Fiat acquired 50% of the company in 1969 and in 2012, Fiat Chrysler Automobiles expanded their stake to 90% and split Ferrari into a separate company, completed in 2016. 10% of the company is still owned by Enzo’s son, Piero Ferrari.
Ferrari has a long and illustrious history in motor racing, holding the most constructors championships (16) and having produced the largest number of winning drivers (15). Even today, the 2017 Formula 1 championship is led by Sebastian Vettel in the classic red prancing horse.
To celebrate this milestone of one of the auto industry’s most illustrious marques, the company’s Tailor Made department have created 70 new liveries inspired by the most iconic Ferrari models. With five of each, this will give the world a total of 350 new and highly unique models.
These include a blue F12, called The Stirling, inspired by the 250GT SWB in which Stirling Moss won the 1961 RAC TT. A red 488 GTB called The Schumacher, inspired by one of their greatest drivers, Michael Schumacher. Two Spiders called The Green Jewel and The Spider. The later has little explanation but the former apes the 365’s raced by David Pier in the 1960’s. And a California that is identical to Steve McQueen’s classic 250GT Berlinetta Lusso.

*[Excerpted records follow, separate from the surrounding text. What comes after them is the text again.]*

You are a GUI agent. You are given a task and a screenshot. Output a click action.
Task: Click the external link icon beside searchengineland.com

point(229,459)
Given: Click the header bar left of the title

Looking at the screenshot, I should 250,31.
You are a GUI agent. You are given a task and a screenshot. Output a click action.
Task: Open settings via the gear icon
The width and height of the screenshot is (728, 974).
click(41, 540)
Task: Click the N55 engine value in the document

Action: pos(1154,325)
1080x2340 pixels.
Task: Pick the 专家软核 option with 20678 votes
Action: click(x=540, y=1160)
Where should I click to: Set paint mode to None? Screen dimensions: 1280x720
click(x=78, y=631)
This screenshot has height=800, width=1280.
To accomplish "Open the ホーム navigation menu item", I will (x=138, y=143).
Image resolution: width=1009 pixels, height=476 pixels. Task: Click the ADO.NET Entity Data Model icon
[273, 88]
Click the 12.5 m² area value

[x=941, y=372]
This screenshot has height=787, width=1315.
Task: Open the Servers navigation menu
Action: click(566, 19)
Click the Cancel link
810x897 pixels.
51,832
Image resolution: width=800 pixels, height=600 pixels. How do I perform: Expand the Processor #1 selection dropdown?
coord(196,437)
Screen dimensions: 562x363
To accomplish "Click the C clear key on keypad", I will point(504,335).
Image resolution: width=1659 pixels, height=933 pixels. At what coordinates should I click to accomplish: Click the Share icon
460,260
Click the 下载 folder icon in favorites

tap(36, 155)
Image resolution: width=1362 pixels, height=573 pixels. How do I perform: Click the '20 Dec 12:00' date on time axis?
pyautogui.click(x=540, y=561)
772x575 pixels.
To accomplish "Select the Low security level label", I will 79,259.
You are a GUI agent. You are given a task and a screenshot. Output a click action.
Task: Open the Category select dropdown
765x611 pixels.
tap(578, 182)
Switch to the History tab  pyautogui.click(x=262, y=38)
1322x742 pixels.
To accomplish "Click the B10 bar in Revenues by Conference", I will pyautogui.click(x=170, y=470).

Then we have the LaFerrari Aperta, an open-top version of the LaFerrari hybrid hypercard and a limited edition special series dedicated to Ferrari’s most loyal customers. It has the same hybrid power unit as the coupé: a 6,262cc V12 petrol engine developing 789bhp coupled with a 120 kW electric motor for a total power output of 950bhp. Few of these will ever see the light of day as, tucked away in a warm and very secret garage, it will trump any long-term investment imaginable. The demand for the Aperta was at least ten times the production run.
Ferrari is one of those rare companies that does not need to sell or advertise their wares. They have but to mention a new model and the orders pile in regardless of the fact that the buyers will not have seen the car – they just know it will be beautiful, know it will drive like the wind and know that it will be worth more than they paid for it the second they drive it out of the showroom.
So, happy birthday Ferrari and long may you reign.